シミュレーションの具体的な使い方はこちらです。
「毎月の定期確認」と「すぐに見直す変化」を分ける
返済計画を毎日作り直す必要はありません。
通常は、返済後や月末など決まったタイミングで確認します。
一方、大きな変化が起きた場合は、次の月まで待たずに見直します。
| 定期的に確認 | 変化があればすぐ確認 |
|---|---|
| 現在残高 | 収入が大きく減った |
| 当月返済額 | 固定費が増えた |
| 返済実績 | 追加借入をした |
| 翌月の返済予定 | 借入を1件完済した |
| 追加返済できる余裕 | まとまった臨時収入が入った |
| 借入全体の残高 | 毎月返済額・金利などの条件が変わった |
月1回の見直しでは「計画と実績」を比較する
月に1回、次のような表で確認すると分かりやすくなります。
| 確認項目 | 計画 | 実績 |
|---|---|---|
| 返済予算 | 50,000円 | 50,000円 |
| 通常返済 | 37,000円 | 37,000円 |
| 追加返済 | 13,000円 | 8,000円 |
| 追加借入 | 0円 | 20,000円 |
| 現在残高 | 減少予定 | 契約先で確認 |
この例では、予定より追加返済が5,000円少なく、さらに20,000円の追加借入があります。

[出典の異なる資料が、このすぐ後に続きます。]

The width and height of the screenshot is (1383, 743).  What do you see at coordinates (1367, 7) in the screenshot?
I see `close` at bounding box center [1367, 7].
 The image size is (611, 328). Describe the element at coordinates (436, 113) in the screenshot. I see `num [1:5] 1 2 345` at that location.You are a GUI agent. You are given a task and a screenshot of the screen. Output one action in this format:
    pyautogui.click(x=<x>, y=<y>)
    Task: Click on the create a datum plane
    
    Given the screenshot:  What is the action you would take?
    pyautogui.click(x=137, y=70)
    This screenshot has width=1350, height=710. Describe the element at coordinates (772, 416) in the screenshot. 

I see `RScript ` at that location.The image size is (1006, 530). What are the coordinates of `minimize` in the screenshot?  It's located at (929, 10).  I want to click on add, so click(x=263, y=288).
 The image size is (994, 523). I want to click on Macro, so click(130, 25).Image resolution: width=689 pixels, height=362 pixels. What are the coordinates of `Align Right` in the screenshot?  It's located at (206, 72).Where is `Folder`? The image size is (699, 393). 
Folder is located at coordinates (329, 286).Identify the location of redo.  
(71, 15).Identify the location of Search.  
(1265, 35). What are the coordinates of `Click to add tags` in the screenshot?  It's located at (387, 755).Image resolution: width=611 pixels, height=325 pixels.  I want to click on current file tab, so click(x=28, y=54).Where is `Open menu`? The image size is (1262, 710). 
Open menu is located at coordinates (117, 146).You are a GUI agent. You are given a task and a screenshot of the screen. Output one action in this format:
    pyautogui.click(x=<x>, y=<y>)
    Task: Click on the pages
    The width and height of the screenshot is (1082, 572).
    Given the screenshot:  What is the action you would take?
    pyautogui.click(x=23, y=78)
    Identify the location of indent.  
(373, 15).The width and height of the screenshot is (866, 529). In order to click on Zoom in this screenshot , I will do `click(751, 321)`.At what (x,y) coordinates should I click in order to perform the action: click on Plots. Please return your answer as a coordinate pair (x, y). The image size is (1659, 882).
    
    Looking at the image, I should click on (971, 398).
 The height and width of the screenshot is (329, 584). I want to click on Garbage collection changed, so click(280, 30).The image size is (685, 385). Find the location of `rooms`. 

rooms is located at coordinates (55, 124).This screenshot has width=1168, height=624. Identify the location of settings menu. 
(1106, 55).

「今月は45,000円返した」という返済額だけを見るのではなく、
追加借入も含めて最終的な残高がどう変化したか
まで確認します。
返済額を増やせる状況でも急に最大額へ変更しない
収入増加や借入完済によって返済余力が増えた場合でも、
すべてをすぐに追加返済へ回す必要はありません。
たとえば毎月13,000円だった追加返済可能額が23,000円へ増えても、
- 最初は18,000円にする
- 数か月家計を確認する
- 問題なければ23,000円へ増やす
と段階的に変更する方法もあります。
返済額を3,000円・5,000円・10,000円増やした場合の違いについては、実際にPayRhythmで比較しています。
返済予算が通常返済額を下回った場合
特に注意が必要なのが、
手取り収入 − 生活に必要な支出
で計算した返済予算が、契約上必要な通常返済額を下回った場合です。
今回の収入減少モデルでは、
- 返済予算:30,000円
- 通常返済額:37,000円
- 不足:7,000円
でした。
この場合、
- 返済順位を入れ替える
- 追加返済を工夫する
- シミュレーションを何度も行う
だけで解決するのは難しい状態です。
返済日を迎える前に契約先へ相談することや、公的な相談窓口を確認することも検討してください。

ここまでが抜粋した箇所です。